Obama and his aides have long used Romney’s program in the political arena both as a weapon and a shield. During debate over Obamacare in Congress, and now more recently, it’s been used to show that Obama is open to Republican-backed solutions. On the campaign trail last year, he and his aides used it to bludgeon Romney. David Plouffe, Obama’s former adviser, called Romney “the godfather” of Obamacare on “Meet the Press” in 2012.

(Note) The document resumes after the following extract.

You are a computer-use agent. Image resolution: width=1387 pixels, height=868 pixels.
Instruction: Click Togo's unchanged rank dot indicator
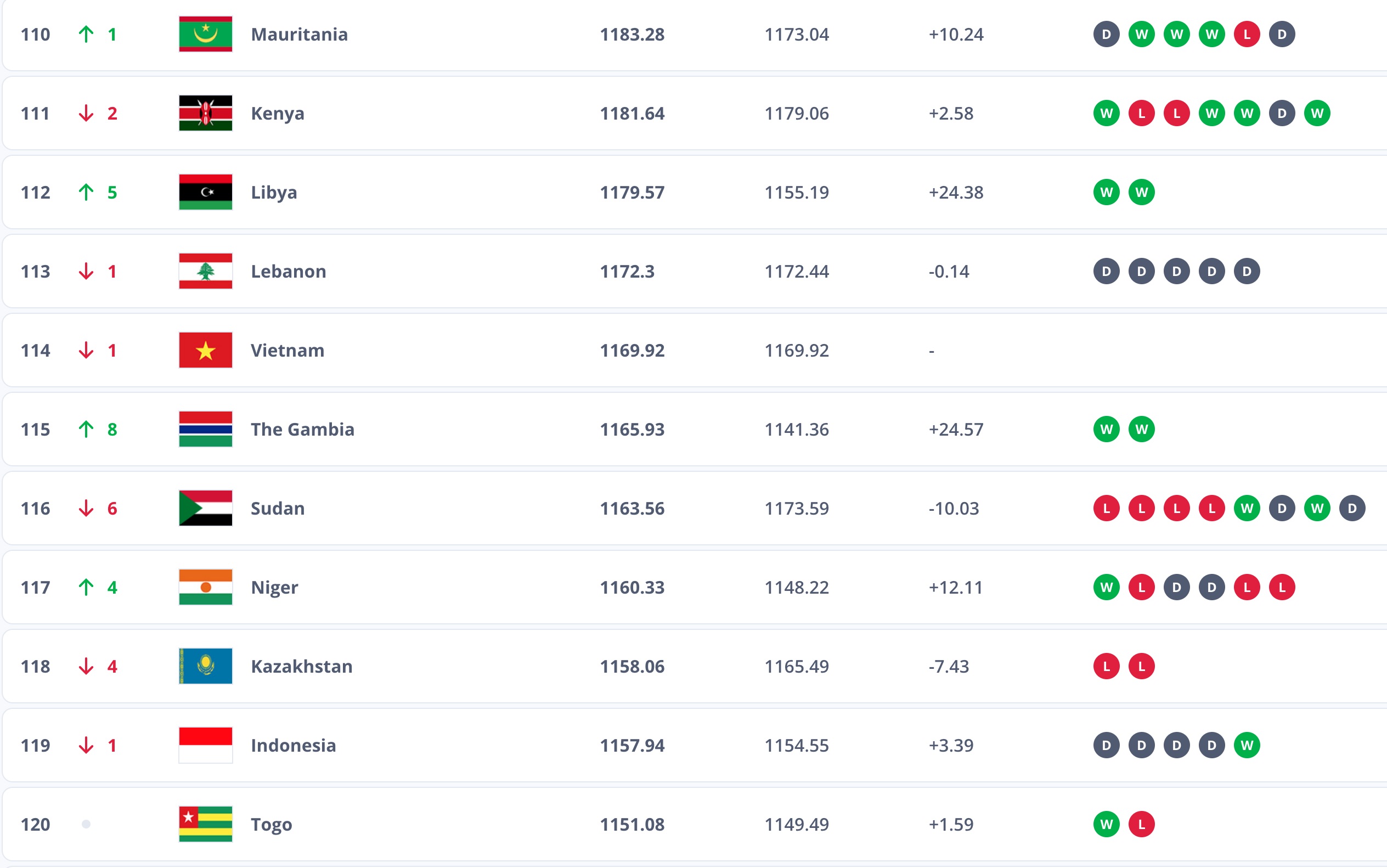tap(86, 824)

But for all the Boston ballyhoo, the two laws simply aren’t the same — a fact acknowledged by some in the White House — and there’s no chance that national Republicans will beat their swords into stethoscopes to help diagnose and solve problems in the implementation of Obamacare. Still, Obama’s needs greater cooperation from Republican governors and state legislatures to make the law work, and his public appeal for bipartisanship could stoke constituents to pressure elected Republicans to get on board…

The argument that the two laws are alike is “ridiculous and intellectually dishonest,” said Kevin Madden, a top adviser on Romney’s 2008 and 2012 presidential campaigns. “One’s a state plan that was tailored for a unique healthcare population of about 6.5 million people. Obamacare was a disastrous attempt to rearrange one-sixth of the world’s largest economy, while creating a one-size-fits-all federal standard for what used to be a state-by-state marketplace affecting over 300 million people.”